Buddhist-majority Myanmar has long considered the Rohingya Muslim minority to be “Bengalis” from Bangladesh even though their families have lived in the country for generations. Nearly all have been denied citizenship since 1982.

As hearings opened Monday, Gambian Justice Minister Dawda Jallow said his nation filed the case after the Rohingya “endured decades of appalling persecution, and years of dehumanizing propaganda. This culminated in the savage, genocidal ‘clearance operations’ of 2016 and 2017, which were followed by continued genocidal policies meant to erase their existence in Myanmar.”

Hlaing disputed the evidence Gambia cited in its case, including the findings of an international fact-finding mission set up by the U.N.'s Human Rights Council.

“Myanmar’s position is that the Gambia has failed to meet its burden of proof," he said. "This case will be decided on the basis of proven facts, not unsubstantiated allegations. Emotional anguish and blurry factual pictures are not a substitute for rigorous presentation of facts.”

Stored data
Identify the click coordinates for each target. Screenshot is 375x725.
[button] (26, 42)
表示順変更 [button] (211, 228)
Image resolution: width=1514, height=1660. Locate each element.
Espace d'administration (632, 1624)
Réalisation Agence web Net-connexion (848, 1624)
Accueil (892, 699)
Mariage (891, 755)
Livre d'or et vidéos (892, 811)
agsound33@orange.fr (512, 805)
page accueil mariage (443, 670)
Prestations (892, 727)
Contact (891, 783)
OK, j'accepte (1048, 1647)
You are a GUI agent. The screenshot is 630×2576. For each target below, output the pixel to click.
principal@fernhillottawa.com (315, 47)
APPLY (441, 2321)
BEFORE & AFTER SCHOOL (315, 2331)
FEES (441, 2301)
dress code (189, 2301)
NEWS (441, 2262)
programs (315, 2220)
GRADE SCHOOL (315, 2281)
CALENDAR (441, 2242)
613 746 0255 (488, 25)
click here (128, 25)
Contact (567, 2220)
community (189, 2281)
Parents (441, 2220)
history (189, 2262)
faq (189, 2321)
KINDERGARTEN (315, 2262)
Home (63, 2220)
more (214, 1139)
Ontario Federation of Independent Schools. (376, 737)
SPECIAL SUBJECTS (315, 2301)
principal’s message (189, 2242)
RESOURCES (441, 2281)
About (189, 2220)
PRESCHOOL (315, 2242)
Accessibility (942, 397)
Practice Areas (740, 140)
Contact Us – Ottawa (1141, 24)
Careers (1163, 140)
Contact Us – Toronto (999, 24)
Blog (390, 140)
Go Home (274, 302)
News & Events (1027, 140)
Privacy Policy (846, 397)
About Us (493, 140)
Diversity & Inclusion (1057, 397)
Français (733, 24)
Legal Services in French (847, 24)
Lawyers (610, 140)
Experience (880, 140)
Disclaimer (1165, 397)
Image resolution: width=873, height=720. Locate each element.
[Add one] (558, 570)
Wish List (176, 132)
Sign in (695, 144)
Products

▶ Exercise brief: Would you print the passage on the Rohingya case from "Buddhist-majority Myanmar has" to "Human Rights Council."? These rows are separate material, apart from the passage on the Rohingya case.

▶ In response:
Buddhist-majority Myanmar has long considered the Rohingya Muslim minority to be “Bengalis” from Bangladesh even though their families have lived in the country for generations. Nearly all have been denied citizenship since 1982.

As hearings opened Monday, Gambian Justice Minister Dawda Jallow said his nation filed the case after the Rohingya “endured decades of appalling persecution, and years of dehumanizing propaganda. This culminated in the savage, genocidal ‘clearance operations’ of 2016 and 2017, which were followed by continued genocidal policies meant to erase their existence in Myanmar.”

Hlaing disputed the evidence Gambia cited in its case, including the findings of an international fact-finding mission set up by the U.N.'s Human Rights Council.